Stored data -
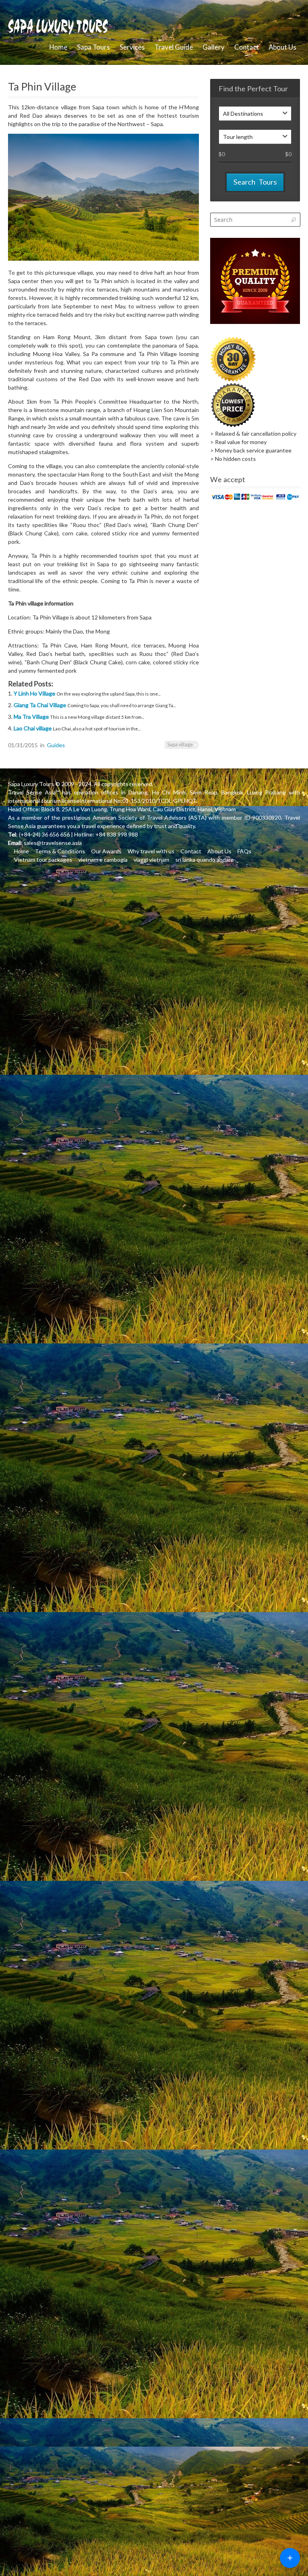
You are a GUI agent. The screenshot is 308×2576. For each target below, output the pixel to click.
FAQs (244, 851)
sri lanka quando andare (204, 859)
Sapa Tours (93, 47)
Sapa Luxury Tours (31, 783)
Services (132, 47)
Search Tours (255, 181)
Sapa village (180, 745)
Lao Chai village (33, 728)
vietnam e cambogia (103, 859)
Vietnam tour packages (43, 859)
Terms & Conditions (60, 851)
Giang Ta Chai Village (40, 705)
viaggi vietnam (151, 859)
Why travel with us (151, 851)
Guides (56, 745)
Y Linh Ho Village (35, 693)
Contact (246, 47)
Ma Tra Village (32, 716)
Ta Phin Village (42, 86)
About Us (282, 47)
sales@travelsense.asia (53, 842)
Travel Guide (173, 47)
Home (58, 47)
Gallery (214, 47)
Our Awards (106, 851)
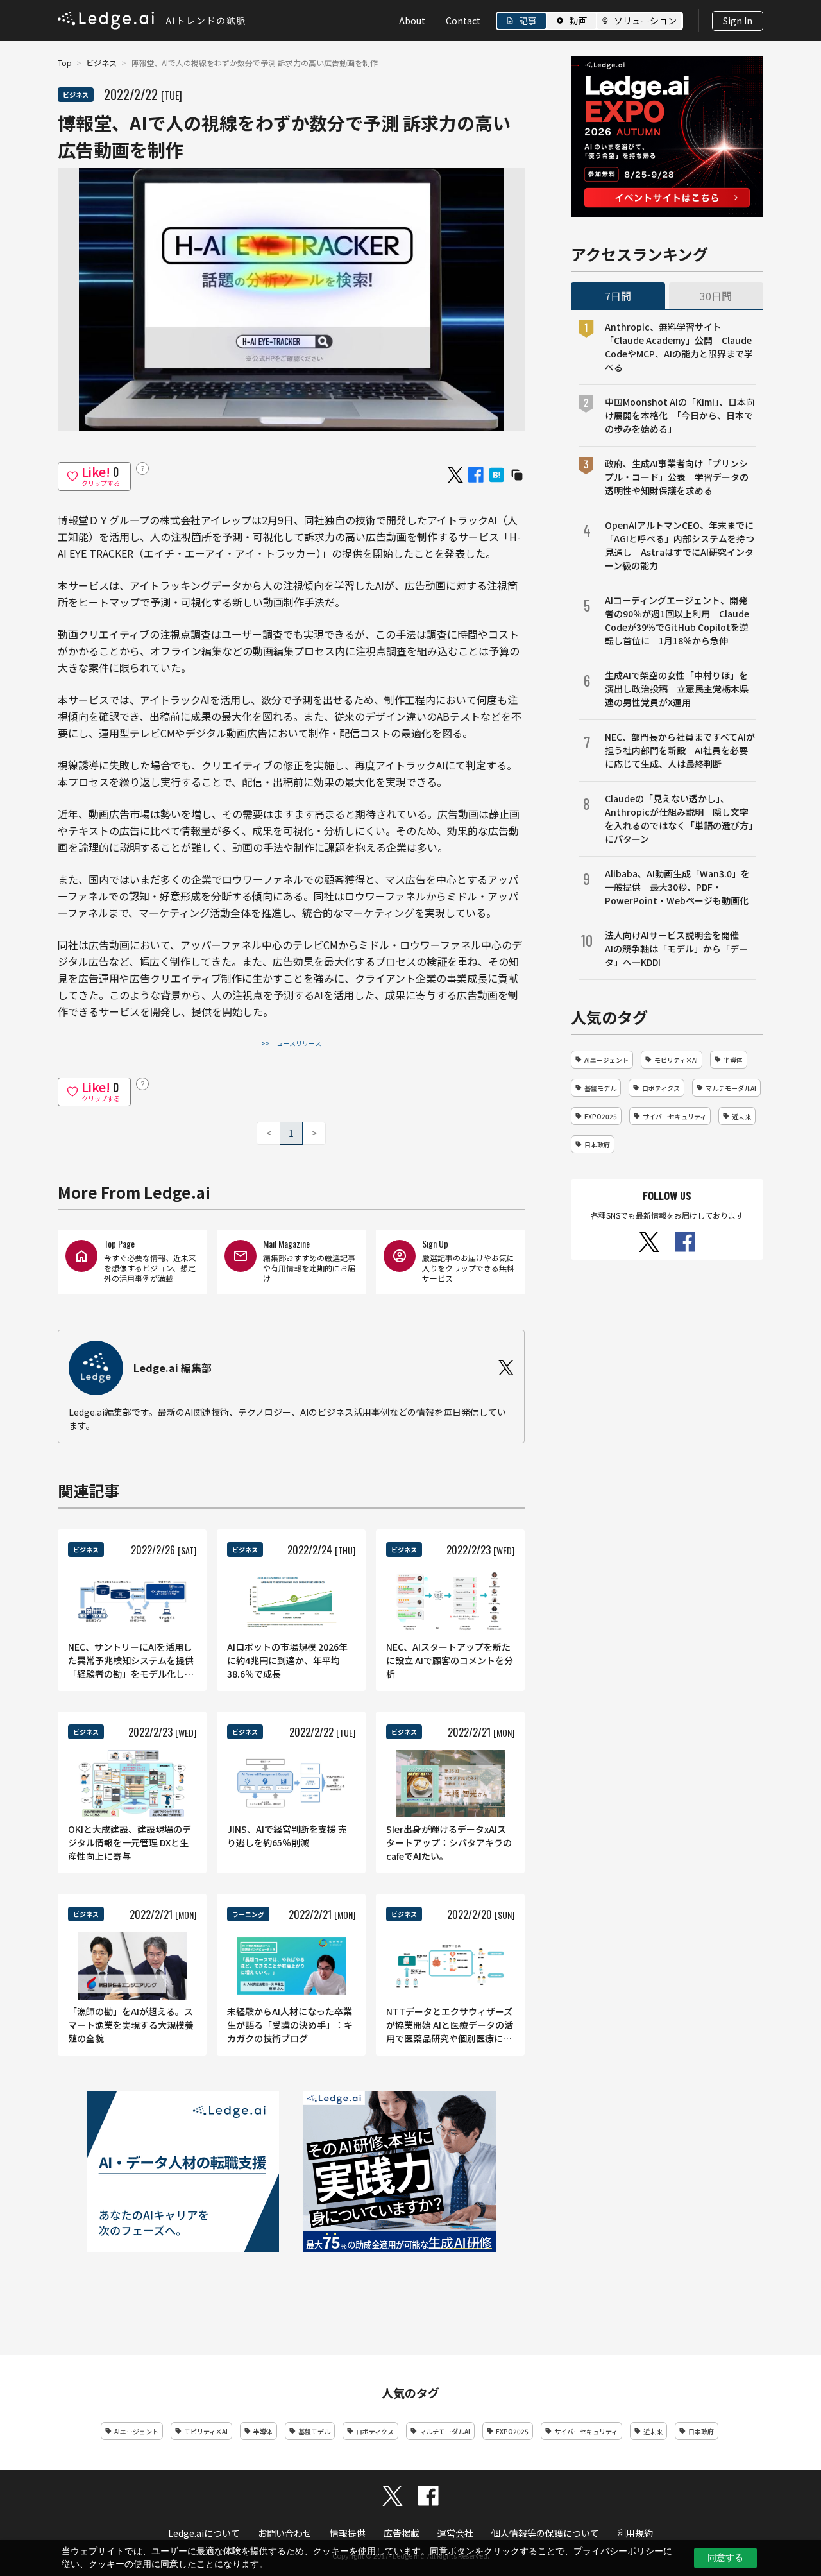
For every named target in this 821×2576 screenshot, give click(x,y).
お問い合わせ (285, 2533)
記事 (528, 20)
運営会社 (455, 2533)
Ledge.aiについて (204, 2533)
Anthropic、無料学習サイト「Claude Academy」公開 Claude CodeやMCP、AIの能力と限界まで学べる (679, 347)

Assigned task - The required output is every line of the data above, set down exactly and stripped of pictures.

Worked solution -
You are a GUI agent. The screenshot is 308×2576. For each target below, output the pixel to click.
FAQs (244, 851)
sri lanka quando andare (204, 859)
Sapa Tours (93, 47)
Sapa Luxury Tours (31, 783)
Services (132, 47)
Search Tours (255, 181)
Sapa village (180, 745)
Lao Chai village (33, 728)
vietnam e cambogia (103, 859)
Vietnam tour packages (43, 859)
Terms & Conditions (60, 851)
Giang Ta Chai Village (40, 705)
viaggi vietnam (151, 859)
Why travel with us (151, 851)
Guides (56, 745)
Y Linh Ho Village (35, 693)
Contact (246, 47)
Ma Tra Village (32, 716)
Ta Phin Village (42, 86)
About Us (282, 47)
sales@travelsense.asia (53, 842)
Travel Guide (173, 47)
Home (58, 47)
Gallery (214, 47)
Our Awards (106, 851)
For every named target in this 821×2576 screenshot, give click(x,y).
お問い合わせ (285, 2533)
記事 (528, 20)
運営会社 (455, 2533)
Ledge.aiについて (204, 2533)
Anthropic、無料学習サイト「Claude Academy」公開 Claude CodeやMCP、AIの能力と限界まで学べる (679, 347)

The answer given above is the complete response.